PH1 http://www.PH1.ca
Tigerstone Entertainment http://www.Tigerstone.tv

JasonT
01-16-2005, 01:54 AM
NIcely done, PH1 always delivers the goods. Thanks for bringing more talent to Van!

ph1
02-17-2005, 11:33 PM
http://straight.com/images/MUS_DJ_Rap_1939.jpg
from todays's Georgia Straight
A Dance-Music Producer Finds Her Voice
By martin turenne

Publish Date: 17-Feb-2005

DJ Rap
As the daughter of a wealthy hotelier, Charissa Salveno spent her childhood bouncing all over the world, variously residing in Indonesia, Malta, and most remarkably, Bhutan, where her father managed a hotel. Salveno (aka DJ Rap) still spends a lot of time on the road, touring the well-worn circuit of global dance-music hubs. Although the perks available to touring DJs nowadays don't compare to those she enjoyed as a child--or even to those offered during rave's heyday--Rap isn't complaining; she's got her fingers in too many pots to bother with such trifling matters.

Reached at her home in Los Angeles, the British expat is preoccupied, impatiently awaiting a call from her agent and generally acting like a woman with a lot more on her mind than a routine phone interview. When the discussion turns to her forthcoming solo album, though, Rap zooms in on the task at hand, speaking for several uninterrupted minutes about her love of singing, her difficulties in finding suitable collaborators, and her hopes for redefining pop music in the post-rave era. For someone best known as a drum 'n' bass DJ, the transition to traditional songwriting might seem jarring, but Rap sees it as a natural reflection of her restless self.

"I'm never just going in any one direction," she explains. "I like splitting myself up and going in three directions at once.
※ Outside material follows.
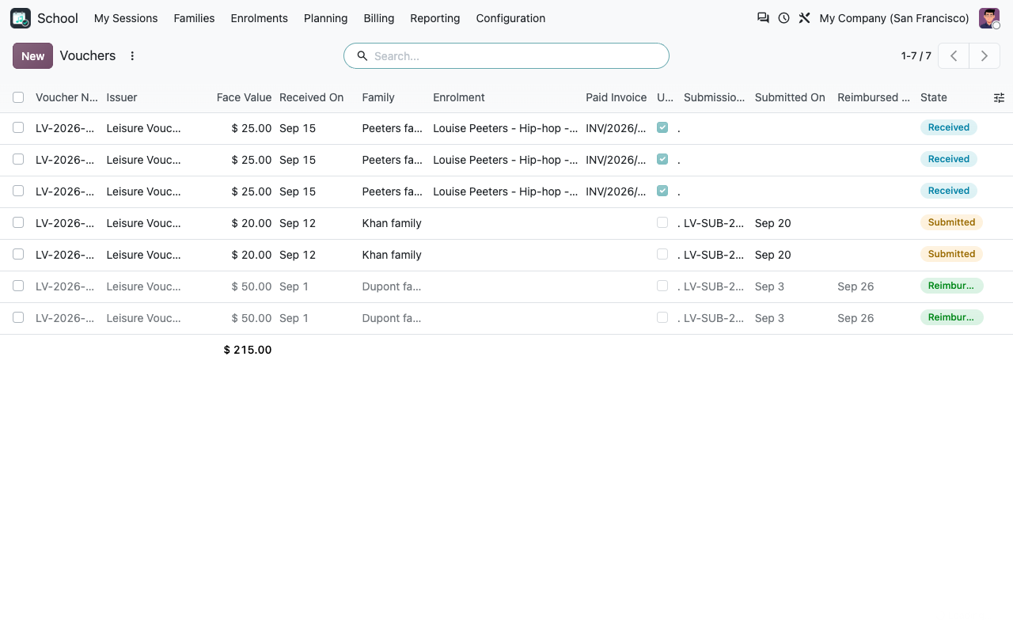Open the conversations chat icon
1013x633 pixels.
coord(763,17)
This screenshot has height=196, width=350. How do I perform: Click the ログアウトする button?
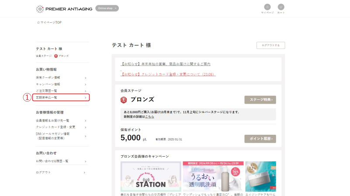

So my plan is to keep putting out albums where I'm singing and expressing a different side of myself, and in between those, I'll still be putting out the more underground house and drum 'n' bass records that my fans expect to hear."

The producer's been rolling out singles since 1990, when she appeared on the hardcore scene with "Ambience: The Adored", a tune notable for its ghostly atmospheres and loosely syncopated rhythms. In '93, her "Spiritual Aura" became a staple of jungle's artcore movement, a strain that introduced a much-needed measure of sensuality to the scene at large.

As the decade progressed, Rap collaborated and played alongside the biggest names in drum 'n' bass, but by the end of the '90s, the form's unrelenting raucousness was starting to alienate her. Soon, she migrated to house and breaks and started working alongside genre giants like BT and Adam Freeland. With several house productions in the pipeline and work well under way on her aforementioned singing record, you get the feeling that the producer has abandoned d 'n' b for good, but she begs to differ.

"I never went completely off it, but at a certain point I just felt that all my creativity needed to go in other directions," says Rap, who will play a house-oriented set at Sonar on Friday (February 18). "I was on a roll in the '90s with drum 'n' bass; I had a lot of hits, but then all my ideas started going into other projects. You know what it's like? It's like having a husband. Sometimes you feel the need to cheat a little, so I cheated with house music and I flirted with breaks. But no matter what, I'll always have love for drum 'n' bass."